Thursday, March 26, 2015

Olbrich Awakens Too


All the photos in this blog were taken at Olbrich Botanical Gardens (Madison, WI) last evening before a presentation that I gave on the importance of foliage in the shade garden.  Their garden is coming to life and I'm glad I was able to catch some low sun angles on plants like the 'Arnold Promise' hybrid witchhazel (Hamamelis x intermedia) seen above.  The presentation went well and enjoy these images of one of my favorite gardens that I highly recommend to everyone.

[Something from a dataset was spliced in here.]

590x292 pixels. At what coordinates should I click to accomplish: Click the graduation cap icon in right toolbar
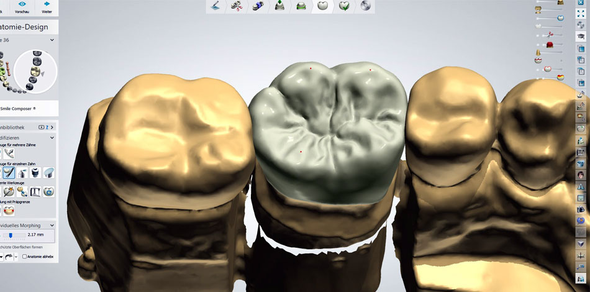pos(581,37)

It was a very busy day at the Horticulture Center and out in the gardens.  Marv and Terry took down some significant remnants from the Holiday Lights Show (HLS) this morning among other tasks.  Larry H., Alan, Ron R., Bob C., Urban and Rich (new Grumpy) were all outside working on various tasks such as cutting back grasses, raking, pruning and also bringing in HLS stuff.  Dave, Bob K., Ron Y. and Jim worked on the production of more cedar obelisks that will be sold at our Cottage Garden Gallery and certainly at our Spring Plant Sale on Mother's Day weekend.  Pat worked on converting some signs for the Tree Sale which will be managed by the Golden Kiwanis Club but will be held at the Horticulture Center on April 24th and 25th.  Maury ran some errands for us and both Gary B. and Dr. Gredler did some significant painting today.  Dick H. ran to the dump multiple times and worked on one of our trucks.  Bill O. was in later to help out Larry and we also saw Dr. Yahr, Rollie, Dave S., Chuck S. and many others today.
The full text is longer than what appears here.